I was in the Navy... the aviation branch of the Navy...Airdales, the "black shoes" (regular Navy) called us.

 

Have most of the 342 triggers you've worked on, had rivets (aircraft rivets no less!) instead of pins holding the trigger parts in place? I have pins coming from Numrich. I hope they're not rivets.

 

Thanks again.

Posted (edited)

WWMike, sure you guys are welcome to set n chat while I get the operating table layed out with the 342 vitals. I'v never seen rivets in any of those trigger assemblies. But then again I only had 320's a 325 and a few 340's to work on years ago. The general design should be the same.  I went to PA Gunsmithing school 79-81 worked at Auto Ordnance a few years and had a full service gunsmith business  82-96.  I was ready to get back into it. I got everything but the FFL and now I'm cancelling the effort due to the jerk in the White House's new ITAR manufacturing definition. I don't need legal drama in my life. If Hilary gets in maybe she'll define a gun hobby needing the same $2,350 dollar annual permit just like a business gunsmith. You cant make this s*** up.

 Thanks for your Service.

Edited by xtriggerman
  • Like 1
Posted
On 8/14/2016 at 11:00 PM, xtriggerman said:

WWMike, sure you guys are welcome to set n chat while I get the operating table layed out with the 342 vitals. I'v never seen rivets in any of those trigger assemblies. But then again I only had 320's a 325 and a few 340's to work on years ago. The general design should be the same.  I went to PA Gunsmithing school 79-81 worked at Auto Ordnance a few years and had a full service gunsmith business  82-96.  I was ready to get back into it.
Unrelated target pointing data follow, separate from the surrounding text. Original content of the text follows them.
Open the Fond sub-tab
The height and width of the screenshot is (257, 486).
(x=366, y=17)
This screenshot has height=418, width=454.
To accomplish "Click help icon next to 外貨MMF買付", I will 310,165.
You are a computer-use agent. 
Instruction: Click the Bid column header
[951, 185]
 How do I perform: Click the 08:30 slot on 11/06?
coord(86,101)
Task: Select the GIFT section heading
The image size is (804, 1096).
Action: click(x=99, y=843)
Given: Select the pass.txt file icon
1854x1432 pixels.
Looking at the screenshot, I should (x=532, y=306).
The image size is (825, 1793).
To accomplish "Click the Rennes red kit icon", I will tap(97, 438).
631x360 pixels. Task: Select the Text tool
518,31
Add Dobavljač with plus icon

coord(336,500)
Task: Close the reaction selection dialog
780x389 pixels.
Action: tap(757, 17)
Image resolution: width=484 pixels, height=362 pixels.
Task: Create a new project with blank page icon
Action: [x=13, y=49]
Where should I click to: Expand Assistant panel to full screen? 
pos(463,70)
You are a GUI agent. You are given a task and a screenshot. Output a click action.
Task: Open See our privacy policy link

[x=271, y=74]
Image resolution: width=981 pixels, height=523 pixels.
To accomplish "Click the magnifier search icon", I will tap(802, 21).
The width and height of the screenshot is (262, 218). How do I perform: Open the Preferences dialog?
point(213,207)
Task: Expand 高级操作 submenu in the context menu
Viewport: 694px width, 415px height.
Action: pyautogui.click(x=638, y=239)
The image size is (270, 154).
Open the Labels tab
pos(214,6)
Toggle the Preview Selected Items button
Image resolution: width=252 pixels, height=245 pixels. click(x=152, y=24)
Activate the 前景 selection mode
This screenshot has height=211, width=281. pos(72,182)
I got everything but the FFL and now I'm cancelling the effort due to the jerk in the White House's new ITAR manufacturing definition. I don't need legal drama in my life. If Hilary gets in maybe she'll define a gun hobby needing the same $2,350 dollar annual permit just like a business gunsmith. You cant make this s*** up.

 Thanks for your Service.

Wow! Xtriggerman, you sure have the smithing credentials. If the offer still stands, would you be available this Wednesday? If so, and Westwind Mike is available on Wednesday, we might just head up your way. I'm thinking that we'd be leaving Murfreesboro around 9AM and guessing it'd take about an hour to an hour and a half to get to your place... which should put us there around 10:30, Murfreesboro time (CST). I know that's pretty close to lunch time, so I'd be glad to stop and pick up us up lunch from some place on the way. We can exchange phone numbers through a PM to smooth out final plans. I got the new pins in today along with the mag rear retainer spring and two new screws to hold the spring, just in case they're needed.

 

Thanks

Posted
On 8/16/2016 at 10:52 AM, xtriggerman said:

PM sent

I'd like to publicly thank xtriggerman for his help in resolving this problem for me. I'm not sure how much he'd like me to say, so I don't want to violate any understanding with him. I guess I can say this, as he listed his credentials in an earlier post. I have never seen a more skillful artisan in the area of gunsmithing in my life...and I'm no spring chicken. I'm very thankful for the help he gave me, and our new friendship. We, here on TGO, are fortunate to have such a highly qualified, experienced, and knowledgeable member in our midst. Thank you again, xtriggerman, you're the best!

  • Like 1
  • 7 years later...
Posted

Not sure if anyone here can help but it's worth a shot. I'm trying to install a new magazine retainer spring (part 24 on numrich diagram) on my 342 .22hornet. I was able to get the old one out without removing the trigger bracket (part 22 on numrich diagram). Do I need to remove this to install the new retainer spring?